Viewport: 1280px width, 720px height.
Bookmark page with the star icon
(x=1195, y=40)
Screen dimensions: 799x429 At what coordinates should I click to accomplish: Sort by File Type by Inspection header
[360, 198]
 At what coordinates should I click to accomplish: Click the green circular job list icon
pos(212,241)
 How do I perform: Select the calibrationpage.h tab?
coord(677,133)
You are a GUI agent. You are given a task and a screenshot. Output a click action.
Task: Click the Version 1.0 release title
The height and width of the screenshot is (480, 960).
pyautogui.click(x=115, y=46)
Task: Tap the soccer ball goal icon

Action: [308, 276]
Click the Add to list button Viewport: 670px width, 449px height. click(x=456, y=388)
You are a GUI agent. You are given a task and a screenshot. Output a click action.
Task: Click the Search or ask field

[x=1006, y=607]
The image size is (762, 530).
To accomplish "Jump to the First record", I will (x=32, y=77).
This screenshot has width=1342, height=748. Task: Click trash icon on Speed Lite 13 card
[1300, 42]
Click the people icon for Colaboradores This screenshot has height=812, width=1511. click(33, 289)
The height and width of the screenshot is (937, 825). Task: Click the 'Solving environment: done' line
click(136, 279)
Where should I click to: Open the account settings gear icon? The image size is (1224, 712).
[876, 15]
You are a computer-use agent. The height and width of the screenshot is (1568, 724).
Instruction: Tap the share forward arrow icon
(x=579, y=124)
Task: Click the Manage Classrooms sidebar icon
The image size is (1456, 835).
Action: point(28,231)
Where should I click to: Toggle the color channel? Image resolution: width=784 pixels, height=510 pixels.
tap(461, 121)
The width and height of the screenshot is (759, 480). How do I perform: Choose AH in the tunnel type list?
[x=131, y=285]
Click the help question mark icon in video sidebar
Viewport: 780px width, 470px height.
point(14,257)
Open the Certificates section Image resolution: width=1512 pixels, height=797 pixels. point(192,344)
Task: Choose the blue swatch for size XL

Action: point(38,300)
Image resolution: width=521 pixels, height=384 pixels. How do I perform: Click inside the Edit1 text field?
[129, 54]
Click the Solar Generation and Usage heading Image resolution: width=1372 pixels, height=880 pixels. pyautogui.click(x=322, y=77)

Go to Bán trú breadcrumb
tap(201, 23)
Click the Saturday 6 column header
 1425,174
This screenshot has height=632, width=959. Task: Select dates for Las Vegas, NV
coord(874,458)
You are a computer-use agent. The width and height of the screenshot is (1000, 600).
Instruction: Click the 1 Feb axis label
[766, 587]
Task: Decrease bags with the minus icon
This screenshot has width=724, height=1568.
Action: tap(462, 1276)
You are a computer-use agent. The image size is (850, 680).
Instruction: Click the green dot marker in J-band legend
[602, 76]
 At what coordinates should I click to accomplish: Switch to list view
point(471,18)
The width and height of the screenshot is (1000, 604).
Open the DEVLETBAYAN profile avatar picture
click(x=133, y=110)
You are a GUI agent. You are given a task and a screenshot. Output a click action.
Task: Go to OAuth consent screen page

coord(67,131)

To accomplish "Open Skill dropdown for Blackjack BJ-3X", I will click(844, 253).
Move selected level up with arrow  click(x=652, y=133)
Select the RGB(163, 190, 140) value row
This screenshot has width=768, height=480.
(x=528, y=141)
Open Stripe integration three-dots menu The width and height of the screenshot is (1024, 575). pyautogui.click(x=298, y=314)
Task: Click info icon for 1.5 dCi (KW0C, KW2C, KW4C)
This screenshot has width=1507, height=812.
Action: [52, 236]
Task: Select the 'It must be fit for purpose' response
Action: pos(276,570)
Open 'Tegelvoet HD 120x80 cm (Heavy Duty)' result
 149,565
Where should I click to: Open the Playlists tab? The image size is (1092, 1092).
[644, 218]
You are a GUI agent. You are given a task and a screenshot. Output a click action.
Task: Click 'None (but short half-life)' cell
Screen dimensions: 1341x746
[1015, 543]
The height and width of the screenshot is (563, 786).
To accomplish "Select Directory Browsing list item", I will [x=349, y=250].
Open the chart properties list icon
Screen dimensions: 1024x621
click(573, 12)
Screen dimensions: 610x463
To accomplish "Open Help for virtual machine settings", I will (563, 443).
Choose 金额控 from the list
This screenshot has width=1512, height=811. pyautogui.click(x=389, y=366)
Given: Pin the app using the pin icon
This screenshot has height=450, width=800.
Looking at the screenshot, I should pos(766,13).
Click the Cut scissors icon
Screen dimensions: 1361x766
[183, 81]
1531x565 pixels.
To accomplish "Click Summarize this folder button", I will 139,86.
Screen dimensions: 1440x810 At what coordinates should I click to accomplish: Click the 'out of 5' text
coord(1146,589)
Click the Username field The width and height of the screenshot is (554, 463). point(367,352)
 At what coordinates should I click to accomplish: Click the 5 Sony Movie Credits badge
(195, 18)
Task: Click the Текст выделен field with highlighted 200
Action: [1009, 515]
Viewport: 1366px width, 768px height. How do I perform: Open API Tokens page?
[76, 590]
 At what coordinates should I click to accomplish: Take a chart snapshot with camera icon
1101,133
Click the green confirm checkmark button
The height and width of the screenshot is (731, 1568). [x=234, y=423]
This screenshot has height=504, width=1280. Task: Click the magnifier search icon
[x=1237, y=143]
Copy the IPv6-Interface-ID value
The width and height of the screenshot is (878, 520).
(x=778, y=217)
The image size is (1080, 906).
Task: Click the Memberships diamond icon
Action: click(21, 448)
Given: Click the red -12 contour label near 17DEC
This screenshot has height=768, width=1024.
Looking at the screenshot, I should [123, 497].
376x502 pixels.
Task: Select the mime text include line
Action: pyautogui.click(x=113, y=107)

━━━━━━

**Task directions**: Scan the material above for "computer". Copy every line where it appears.

**Exercise answer**:
You are a computer-use agent. The height and width of the screenshot is (1568, 724).
You are a computer-use agent. The width and height of the screenshot is (1000, 600).
You are a computer-use agent. The image size is (850, 680).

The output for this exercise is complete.